Comme un ultime symbole illustrant la fin bien réelle de la mission canadienne à Kandahar, les soldats se sont affairés dès le lendemain du jour du Souvenir à démanteler le monument commémoratif érigé à la mémoire des Canadiens tués en Afghanistan depuis le début de la mission en 2002.

Dans un nuage de poussière et le boucan assourdissant des outils, les 158 noms et visages gravés dans la pierre noire ont été délicatement retirés du monument commémoratif sur lesquelles ils prenaient place et doucement déposés dans des boîtes.

Malgré leur physique imposant et leur habitude aux travaux difficiles, les soldats ont manipulé ces plaques avec un soin et une minutie hors du commun.

«C'est une expérience très profonde d'être responsable de démanteler un mémorial aussi grand que ça», a expliqué le lieutenant-colonel Mark Flint. Lui-même connaissait une trentaine des soldats morts au combat, à qui le cénotaphe rend hommage.

Les boîtes contenant les plaques noires, de même que la structure de ciment et de marbre sur laquelle elles étaient déposées, seront expédiées par avion à Ottawa dans environ une semaine. Le gouvernement fédéral a annoncé son intention de reconstruire le monument de façon permanente dans la capitale, mais il n'a pas encore déterminé de lieu précis. Si le cénotaphe n'arrive pas au Canada en bon état, on pourrait choisir d'en faire simplement la réplique exacte.

«Je pense que c'est symbolique, et c'est émouvant, aussi», a confié le Brigadier-général Chuck Lamarre, commandant de la Force opérationnelle de transition de mission (FOTM).

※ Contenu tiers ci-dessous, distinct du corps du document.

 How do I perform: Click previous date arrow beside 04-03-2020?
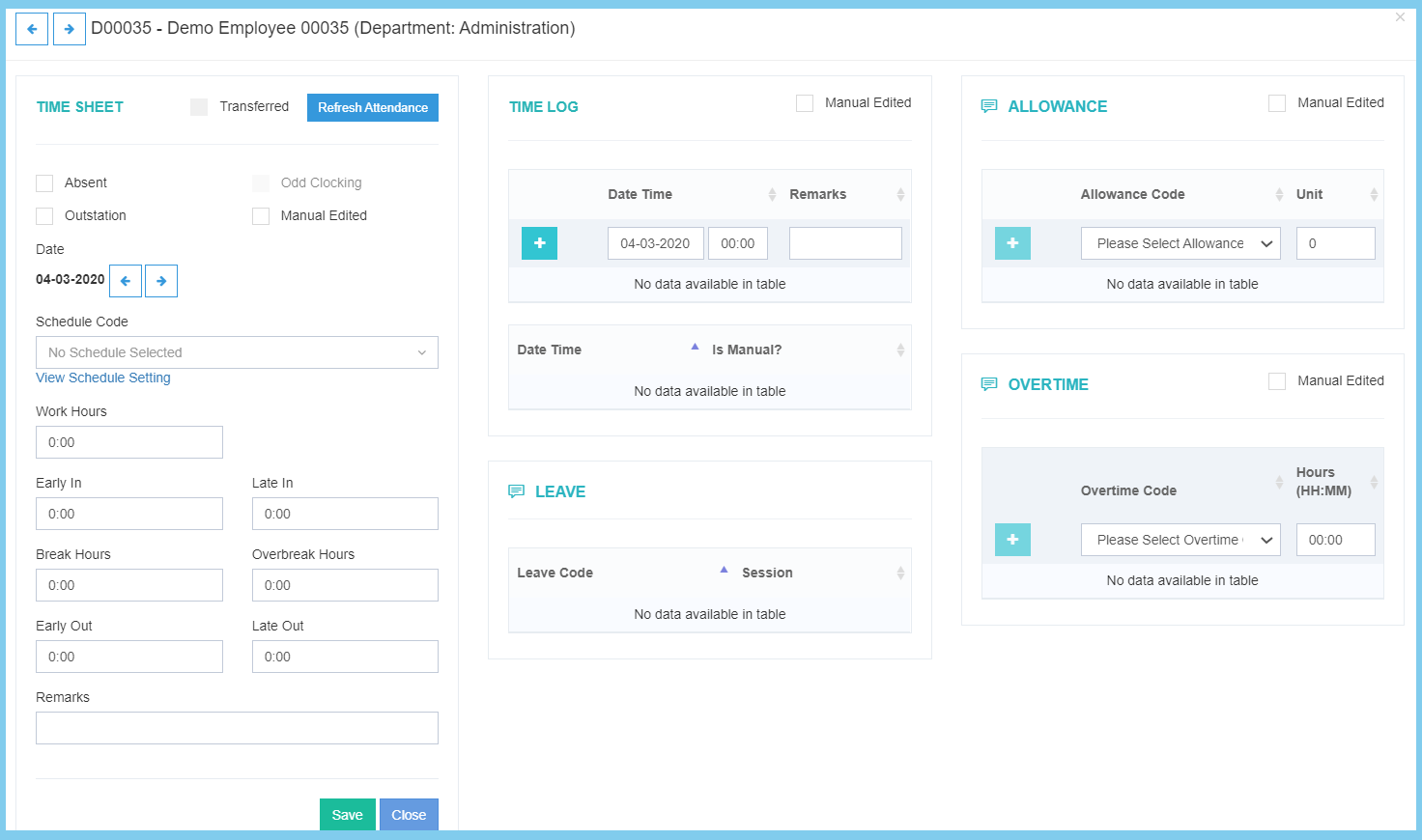click(126, 281)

«Si on prend ce monument-là et on le ramène au Canada, c'est pour s'assurer justement que les Canadiens aient bien en tête le sacrifice, mais aussi le travail que leurs soldats ont fait ici», a-t-il noté.

Le cénotaphe comprend, en plus des noms des soldats, ceux de la journaliste Michelle Lang, d'un diplomate et d'un employé du secteur privé morts en sol afghan. Le nom du tout dernier soldat canadien décédé au pays il y a deux semaines, le caporal-chef Byron Greff, sera gravé prochainement.

Au centre du monument figure une imposante roche, qui ne sera pas envoyée au Canada, mais prendra plutôt le chemin de Kaboul, où environ 950 militaires canadiens participent à une mission d'entraînement des troupes afghanes jusqu'en 2014.

Elle revêt un aspect symbolique, puisque cette pierre aurait été utilisée par les talibans pour faire dévier de son chemin, vers une bombe artisanale, le véhicule des tout premiers soldats à avoir été tués en Afghanistan en 2003.

Dans l'éventualité où il y aurait d'autres décès au cours de la mission d'entraînement à Kaboul, le lieutenant-colonel Flint présume qu'un nouveau monument sera érigé, peut-être à nouveau autour de cette pierre. «Connaissant les gens à Kaboul, ils vont probablement faire le même genre de chose», a-t-il noté.

Opération de démantèlement

Le démantèlement du monument commémoratif n'est qu'un tout petit aspect du travail qui s'effectue toujours par les Canadiens à l'aérodrome de Kandahar. Environ un millier de militaires y travaillent activement depuis la fin officielle de la mission de combat en juillet dernier à défaire les installations afin d'en renvoyer une bonne partie au pays.

Une portion de l'équipement est expédiée à Kaboul, pour donner un coup de main à la mission d'entraînement, notamment des véhicules, des armes, des munitions et des équipements de protection.

Ce qui ne vaut pas la peine d'être rapatrié au Canada est vendu aux Américains demeurant sur la base, ou encore donné aux forces afghanes et aux organismes de charité locaux.

Si l'armée maintient le rythme qu'elle s'est imposée, le démantèlement devrait être terminé pour le 12 décembre de cette année.

«L'un des éléments clés est de se préparer pour une nouvelle mission, probablement pour aussi tôt que novembre 2012. C'est essentiellement le temps que nous avons estimé pour renvoyer l'équipement, le remettre en ordre et entraîner nos gens pour être capables de repartir à nouveau», a lancé le Brigadier-général Chuck Lamarre.

D'ici là, la base de l'OTAN à Kandahar se vide graduellement de ses Canadiens, avec une nouvelle vague de départ toutes les 48 heures.